Although private investment gathered some momentum in the current fiscal year, economists have recommended doubling down on government capital spending to help steer the economy through any turbulence, including an anticipated global slowdown in 2024.
Stating that capital expenditure has a multiplier effect on the economy, Sitharaman said that while every Rupee spent on revenue expenditure gives a return of ₹0.98, a Rupee spent on capital expenditure gives a return of ₹1.46 in the short term, and more in the medium and longer term.
"Spending money on public infrastructure gives us greater returns and creates jobs. Local services also benefit. The ripple in the ecosystem can also have greater benefits for the economy," she said.
"With the capital expenditure being in focus, in the last three to four years, we have made sure that our debt management is done in such a way that we honour the glide path for the fiscal deficit that we had given in 2021," she added.

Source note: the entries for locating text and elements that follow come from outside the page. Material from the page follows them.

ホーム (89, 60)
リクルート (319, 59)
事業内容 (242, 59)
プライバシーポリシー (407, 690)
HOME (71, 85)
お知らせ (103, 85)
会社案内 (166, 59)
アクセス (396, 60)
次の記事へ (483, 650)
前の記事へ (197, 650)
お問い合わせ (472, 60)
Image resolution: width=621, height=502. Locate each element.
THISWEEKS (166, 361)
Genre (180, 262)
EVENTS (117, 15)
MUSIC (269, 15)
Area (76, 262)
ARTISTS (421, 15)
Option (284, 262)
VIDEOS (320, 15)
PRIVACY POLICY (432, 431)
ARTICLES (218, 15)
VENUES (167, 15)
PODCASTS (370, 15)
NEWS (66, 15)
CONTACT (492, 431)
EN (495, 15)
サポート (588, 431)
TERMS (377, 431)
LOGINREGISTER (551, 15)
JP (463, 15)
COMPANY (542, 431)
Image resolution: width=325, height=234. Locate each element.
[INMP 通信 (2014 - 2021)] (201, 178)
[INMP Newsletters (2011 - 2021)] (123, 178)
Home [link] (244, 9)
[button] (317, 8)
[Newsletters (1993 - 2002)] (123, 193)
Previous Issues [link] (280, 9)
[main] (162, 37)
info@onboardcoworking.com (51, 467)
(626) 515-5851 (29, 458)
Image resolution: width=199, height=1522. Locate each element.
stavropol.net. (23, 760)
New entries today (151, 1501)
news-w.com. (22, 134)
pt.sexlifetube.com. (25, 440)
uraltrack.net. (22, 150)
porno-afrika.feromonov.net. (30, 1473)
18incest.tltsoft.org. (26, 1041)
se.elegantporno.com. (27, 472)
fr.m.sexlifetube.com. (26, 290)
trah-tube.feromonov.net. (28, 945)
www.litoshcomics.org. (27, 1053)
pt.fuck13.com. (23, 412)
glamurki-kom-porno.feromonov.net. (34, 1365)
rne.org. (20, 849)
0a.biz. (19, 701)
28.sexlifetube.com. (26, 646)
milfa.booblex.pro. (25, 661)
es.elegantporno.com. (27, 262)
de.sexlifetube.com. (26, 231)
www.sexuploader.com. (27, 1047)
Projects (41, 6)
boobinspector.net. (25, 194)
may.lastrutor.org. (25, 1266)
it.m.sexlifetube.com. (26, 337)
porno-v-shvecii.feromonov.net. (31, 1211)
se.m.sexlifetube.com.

Meanwhile, the finance minister asserted that funds for no major flagship programme have been curtailed, rejecting the opposition's criticism.
Unemployment rate in rural areas has decreased from 5.3% in 2017-18 to 2.4% in 2022-23, while women's labour force participation increased from 23.3% in 207-18 to 37% in 2022-23, she added.
Responding to references made on India's poor positioning in the Global Hunger Index, Sitharaman said the index didn't follow a balanced approach to measure hunger.
India ranked 111 out of 125 countries in the Global Hunger Index 2023.